I’m writing a program that wraps around dd to try and warn you if you are doing anything stupid. I have thus been giving the man page a good read. While doing this, I noticed that dd supported all the way up to Quettabytes, a unit orders of magnitude larger than all the data on the entire internet.
This has caused me to wonder what the largest storage operation you guys have done. I’ve taken a couple images of hard drives that were a single terabyte large, but I was wondering if the sysadmins among you have had to do something with e.g a giant RAID 10 array.
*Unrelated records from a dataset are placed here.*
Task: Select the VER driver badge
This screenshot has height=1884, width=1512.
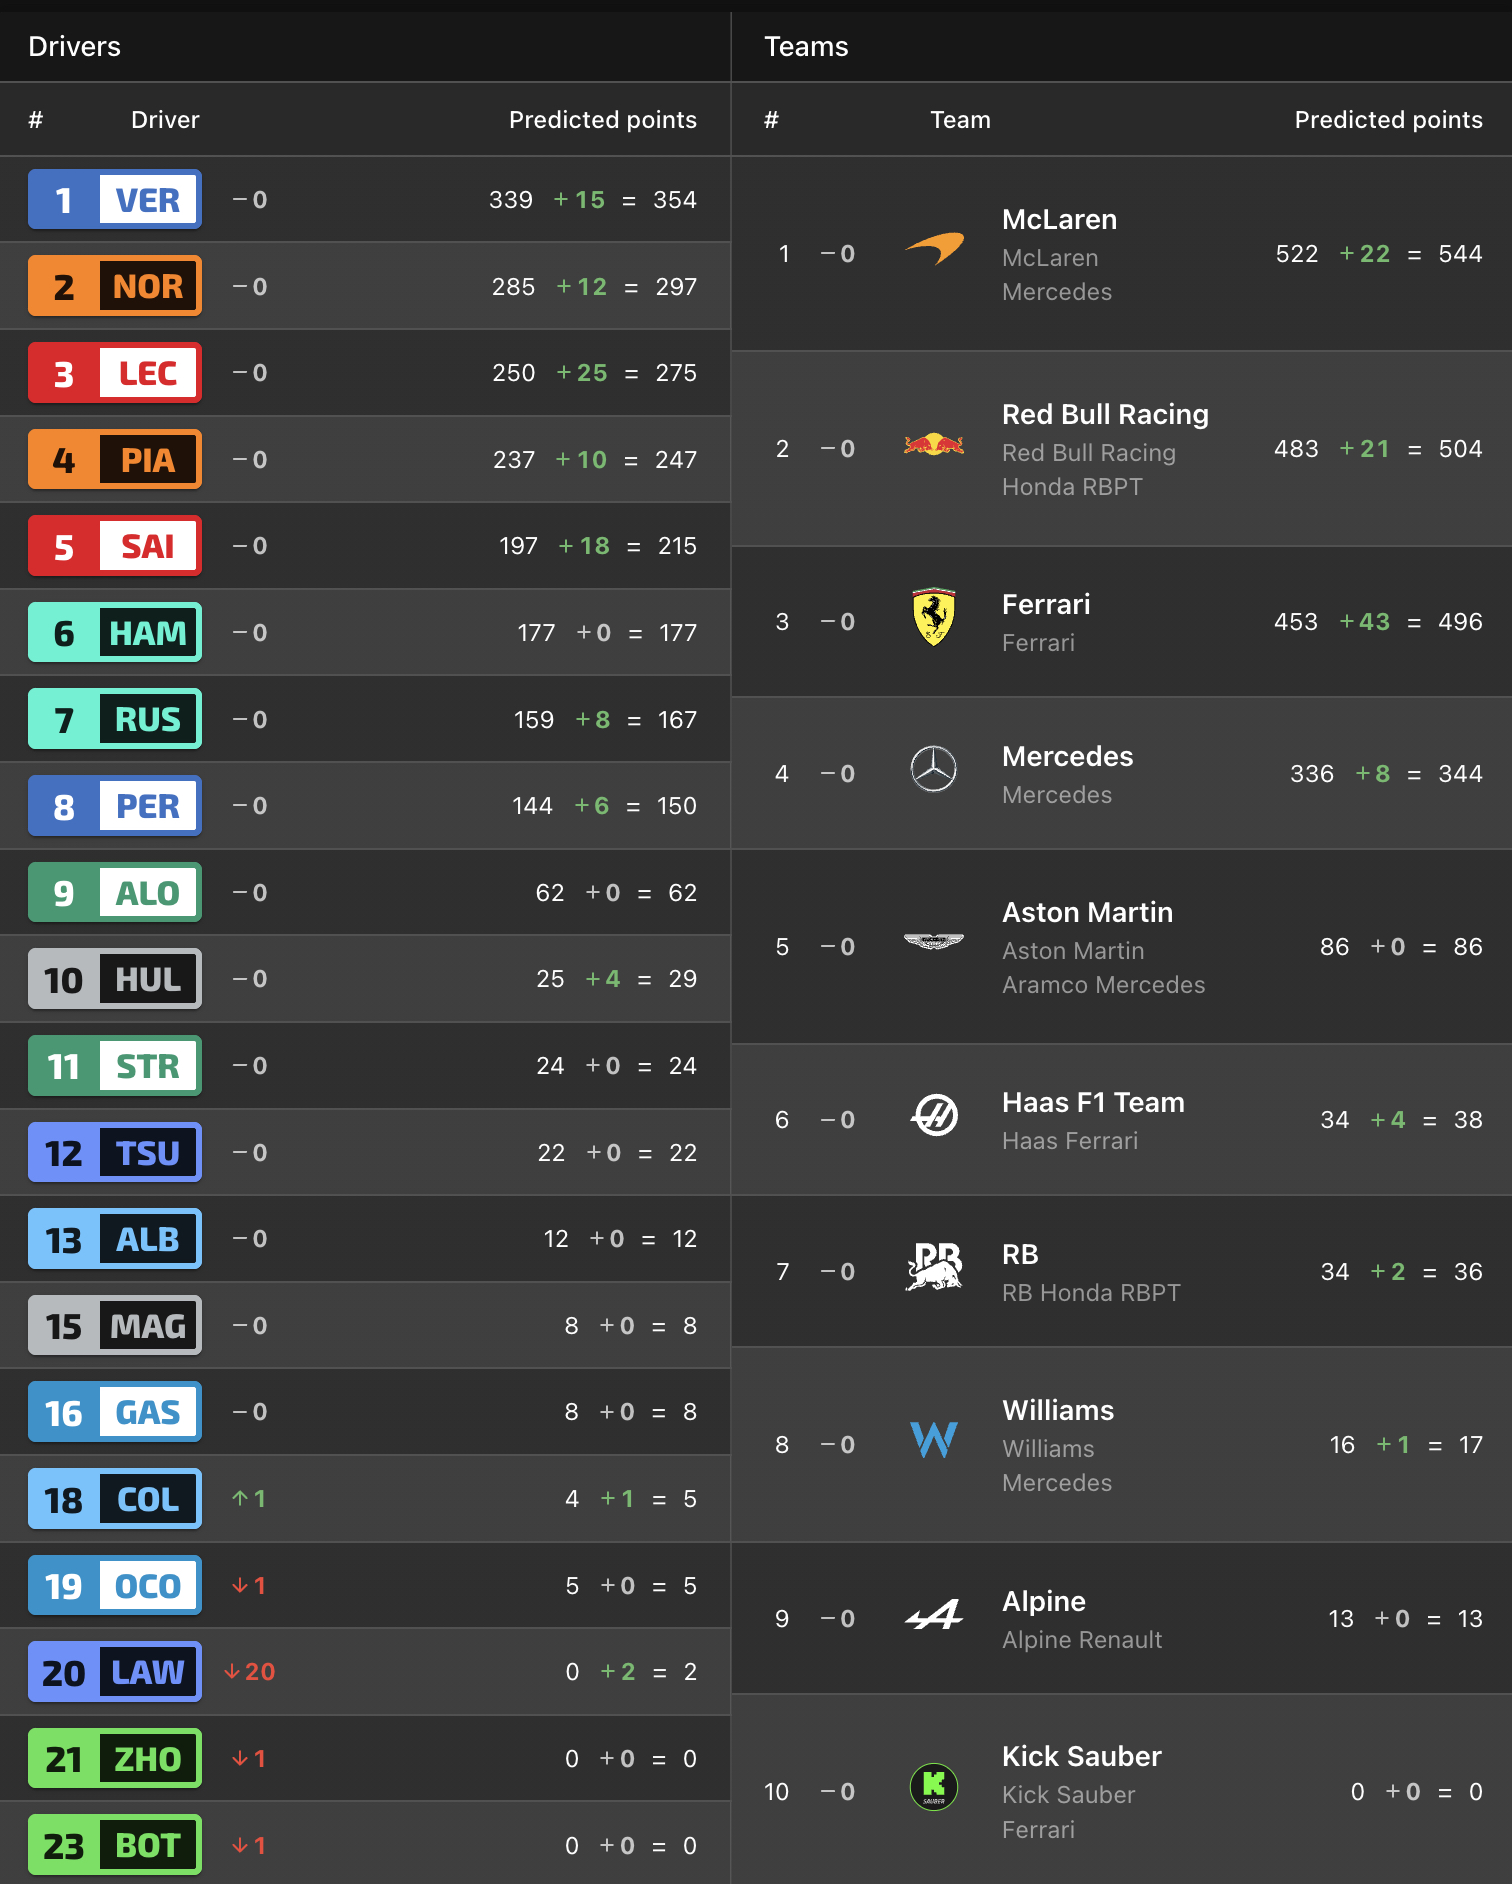Action: pos(115,200)

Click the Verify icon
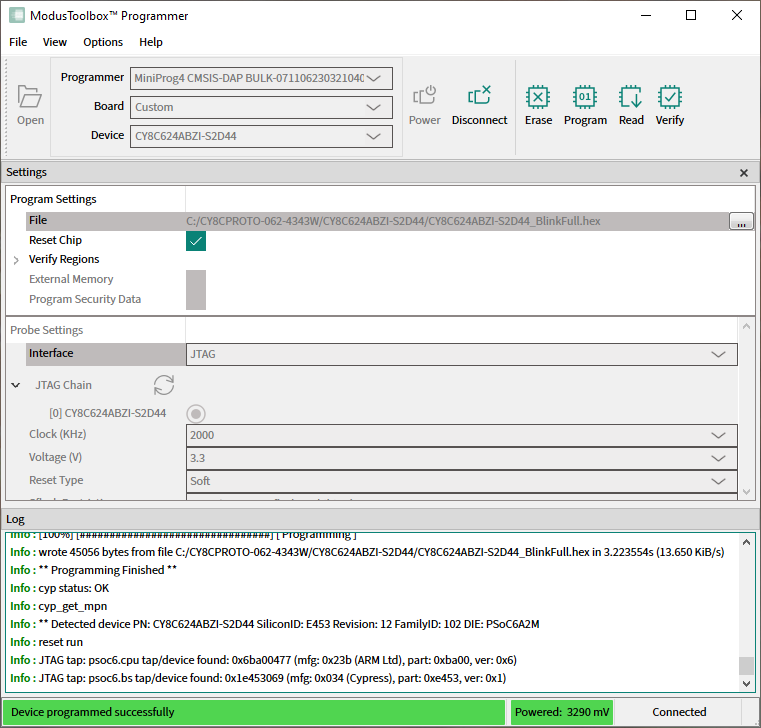[x=670, y=98]
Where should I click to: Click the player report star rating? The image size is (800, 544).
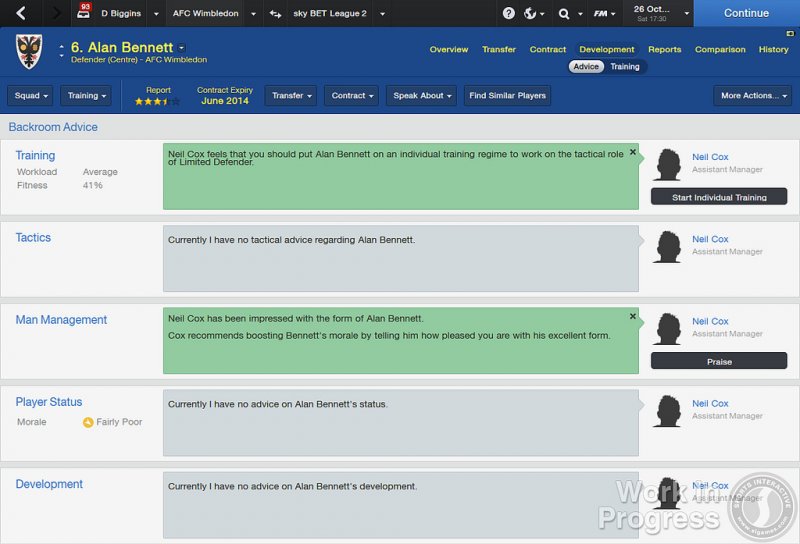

In the middle of something 200tb for my Plex server going from a 12 bay system to a 36 LFF system. But I’ve also literally driven servers across the desert because it was faster than trying to move data from one datacenter to another.
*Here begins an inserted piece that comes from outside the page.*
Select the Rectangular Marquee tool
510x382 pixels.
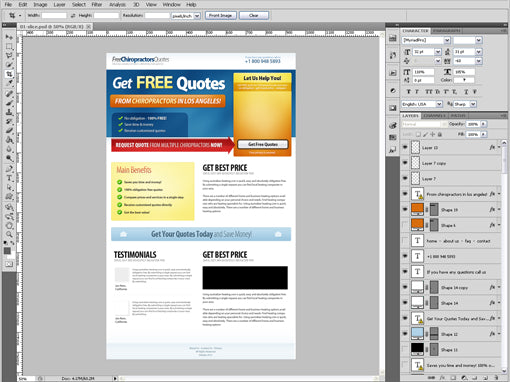point(9,46)
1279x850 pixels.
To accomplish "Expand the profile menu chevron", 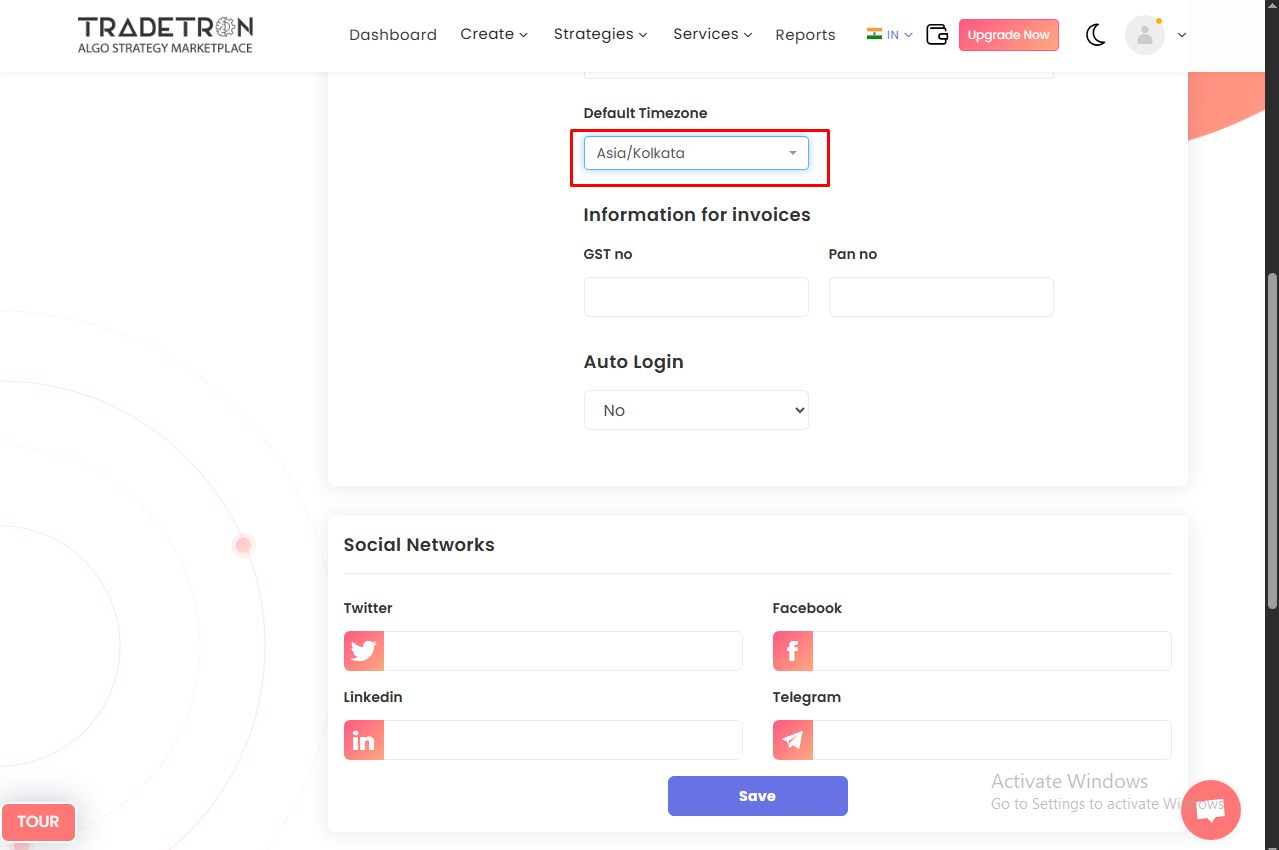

That’s some RFC 2549 logic, right there.
Just thinking about how much data you could transfer using this. MicroSD cards makes it a decent amount. Latency would be horrible, but throughput could be pretty good I think.
Amazon Snowball will send you a semi truck.
Packet loss would be quite costly though
Which desert? I’ve lived in the desert my entire life.
From LA to Vegas. Took the servers down end of business one night, drove it all night, installed it and got it back online before start of business the next day.
As an ex-Vegas resident, I have to ask: why were you moving stuff to Vegas?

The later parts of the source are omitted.